Now to generate all the possible expressions we need to place all the permutations without repetition of operands on the leaves and all the permutations of length len(operands)-1 of operators with repetition, at the internal nodes of every tree structure. Here we alter the generator function to use the list of operators and operands and output postfix expressions:

from itertools import permutations, product

def expressions(opds, oprs, idx):
    if len(opds) == 1:
        yield opds[0]

    for i in range(1, len(opds)):
        left = expressions(opds[0:i], oprs, idx+1)

        right = expressions(opds[i:], oprs, idx+1)

        for l, r in product(left, right):
            yield l+r+oprs[idx]

operands = ['a', 'b', 'c']
operators = ['+', '-', '*', '/']

operatorProducts = product(operators, repeat=len(operands)-1)
operandPermutations = permutations(operands)

for opds, oprs in product(operandPermutations, operatorProducts):
    for t in expressions(opds, oprs, 0):
        print(t)

Now about the time complexity. As an example let's calculate the number of all structurally distinct expressions for ['a', 'b', 'c'].

As we saw earlier there are two full binary trees for three operands.

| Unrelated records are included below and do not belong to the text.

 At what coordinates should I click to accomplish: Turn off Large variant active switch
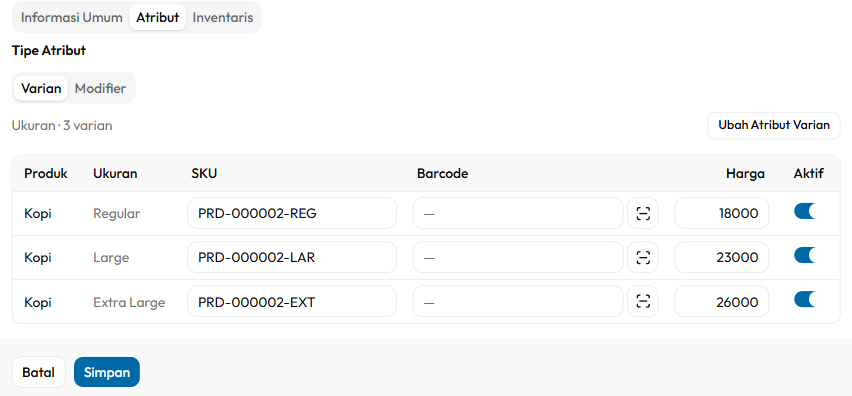(805, 255)
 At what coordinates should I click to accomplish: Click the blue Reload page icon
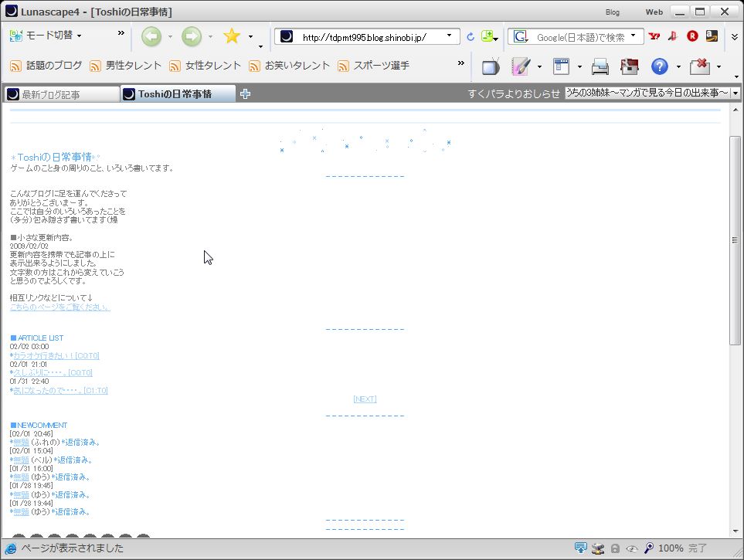471,37
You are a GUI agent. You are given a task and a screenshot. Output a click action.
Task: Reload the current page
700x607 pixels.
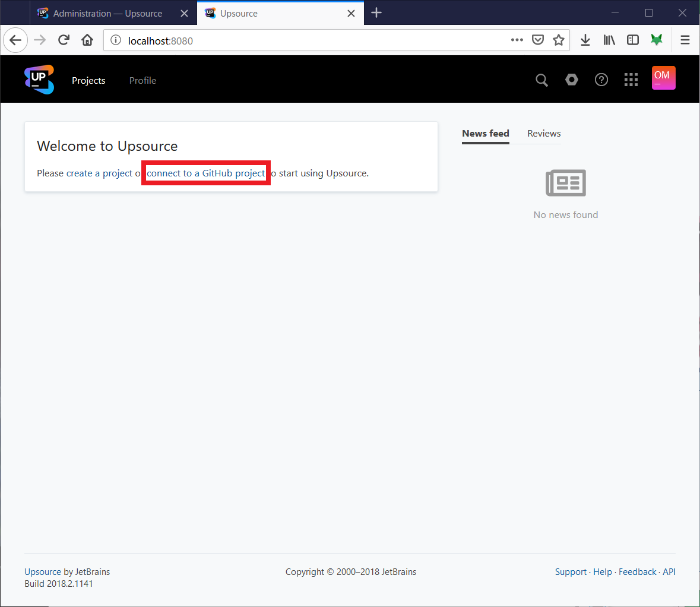coord(64,40)
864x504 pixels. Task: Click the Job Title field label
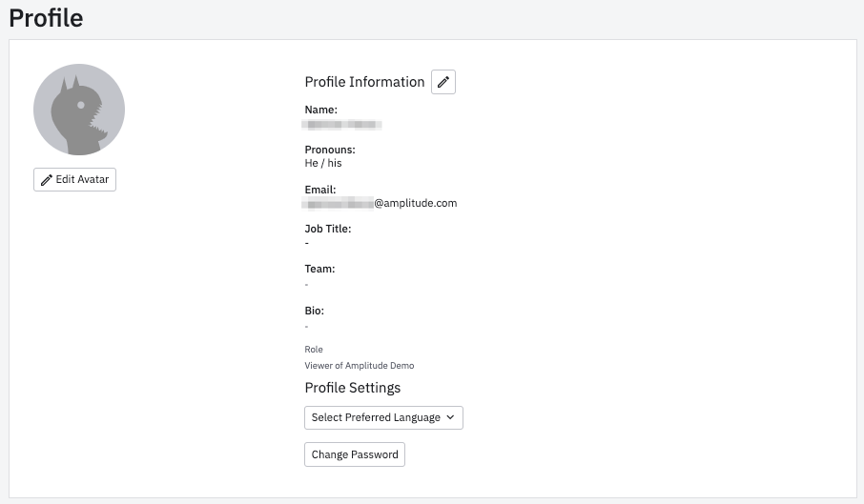[x=328, y=229]
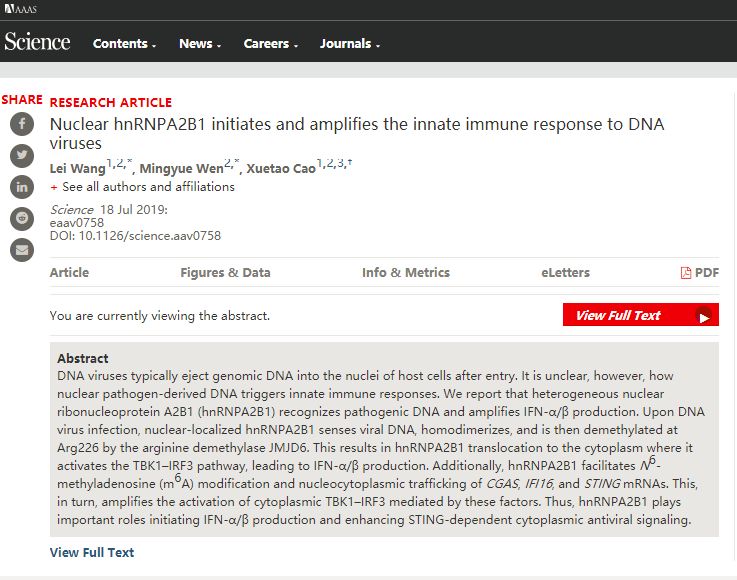Switch to Figures & Data tab
Image resolution: width=737 pixels, height=580 pixels.
click(225, 272)
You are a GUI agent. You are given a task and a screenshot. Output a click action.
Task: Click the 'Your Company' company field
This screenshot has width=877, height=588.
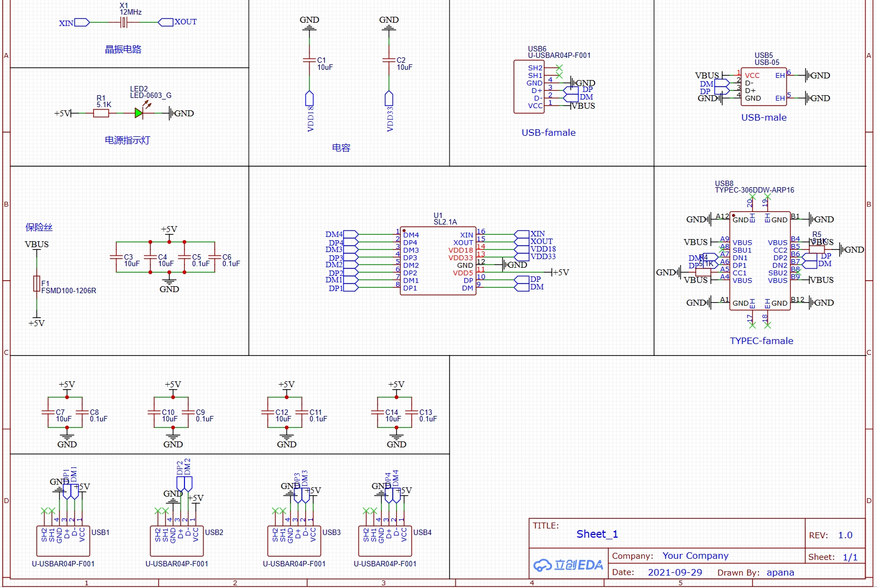tap(695, 556)

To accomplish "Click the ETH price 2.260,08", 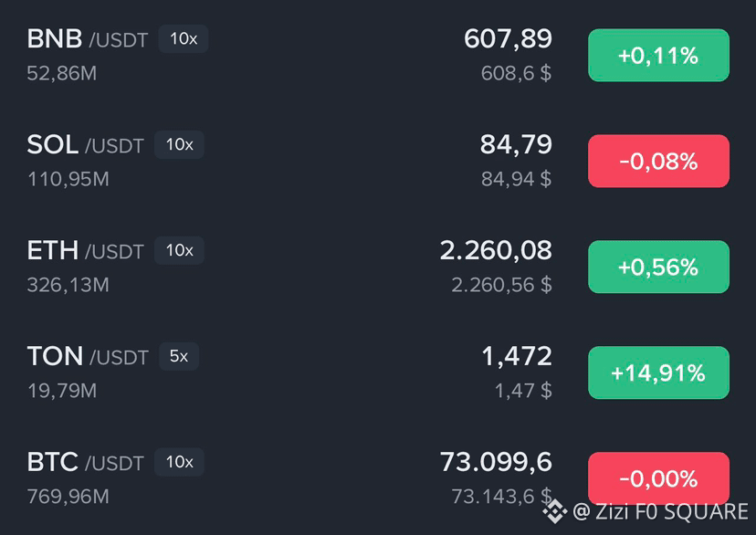I will [x=496, y=250].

The number of permutations of the operands is 3! = 6 and the number of permutations of operators is 4^2 because we choose 2 out of 4 with repetition allowed. Therefore we have:

number of expressions
    = number of trees * number of operand permutations * number of operator permutations
    = 2 * 6 * 16
    = 192

For the general formula the interesting part is the number of structurally distinct binary trees which is the nth Catalan number with n being the number of internal nodes of the tree. You can read more about it at the answer to Counting binary trees.

number of trees with n internal nodes = (1 / n+1) x (2n)! / (n! x n!)

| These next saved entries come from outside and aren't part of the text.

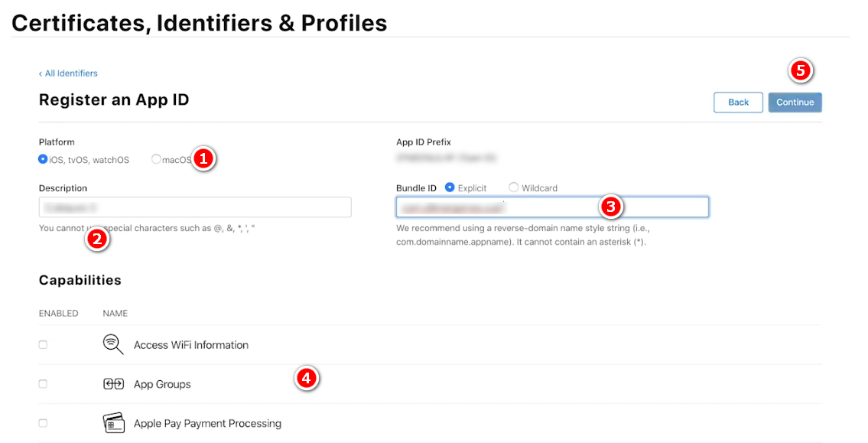Choose the macOS platform radio button
Viewport: 868px width, 443px height.
156,160
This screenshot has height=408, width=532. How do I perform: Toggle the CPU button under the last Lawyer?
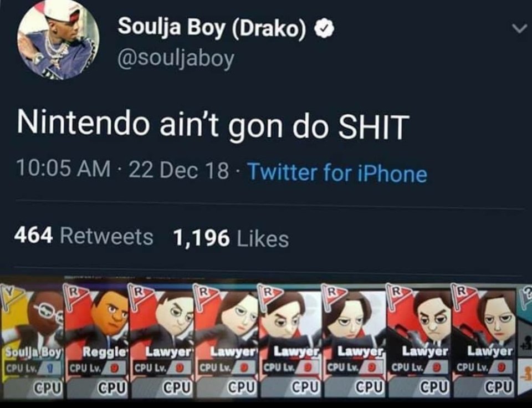[x=499, y=387]
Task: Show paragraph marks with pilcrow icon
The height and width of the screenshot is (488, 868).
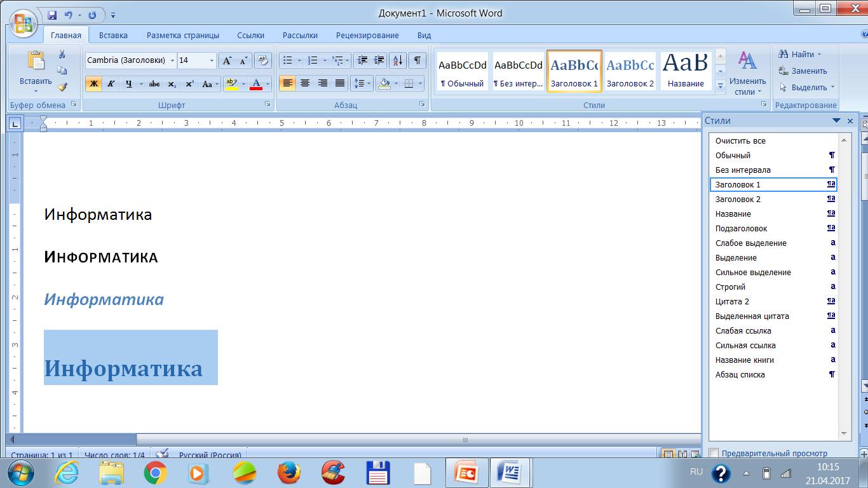Action: pyautogui.click(x=417, y=60)
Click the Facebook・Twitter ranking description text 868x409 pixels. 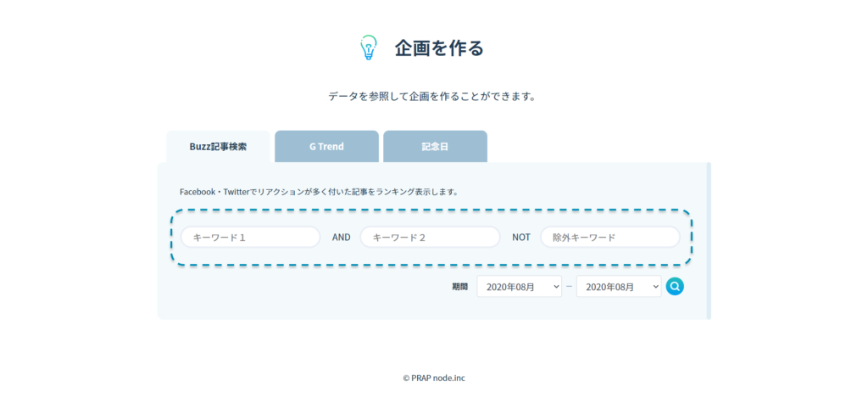319,192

Therefore the number of structurally distinct expressions with n operators or n+1 operands:

(n+1)! x 4^n x (1/n+1) x (2n)! / (n! x n!) = 4^n x (2n)! / n!

(excuse ugly math formulas because of lack of support here. x is multiplication. You can find nicer formatting at the links above.)

Note that n is the number operators or the number of operands - 1.

As you can see the number of possible expressions grows extremely fast with n.

1, 8, 192, 7680, 430080, 30965760, ...

Although there are many equivalent expressions, still they are a small portion of all the expressions and you should think of a practical limit for the number of operands.

That brings us to the next problem which is finding equivalent expressions. It might seem simple at first as one might think it's only about commutative property of + and * but there are cases of - and / changing the rest of the expression in complicated ways which is difficult to catch by just a simple RegExp, IMO. For example abc-- is equivalent of ab-c+ because of unary effect of minus on the parenthesized elements and a more complicated version with the inversion effect of division, abcde+-*/ which is equivalent of abcd-e-//. Adding repeated elements to the list of operands creates more equivalent expressions and makes it even more difficult to catch them all.

I find it much complicated to find all the equivalent expressions and in my opinion your best bet is to implement a function that expands, simplifies and sorts all the terms so that you have a simplified version of each group of equivalent expressions for comparison.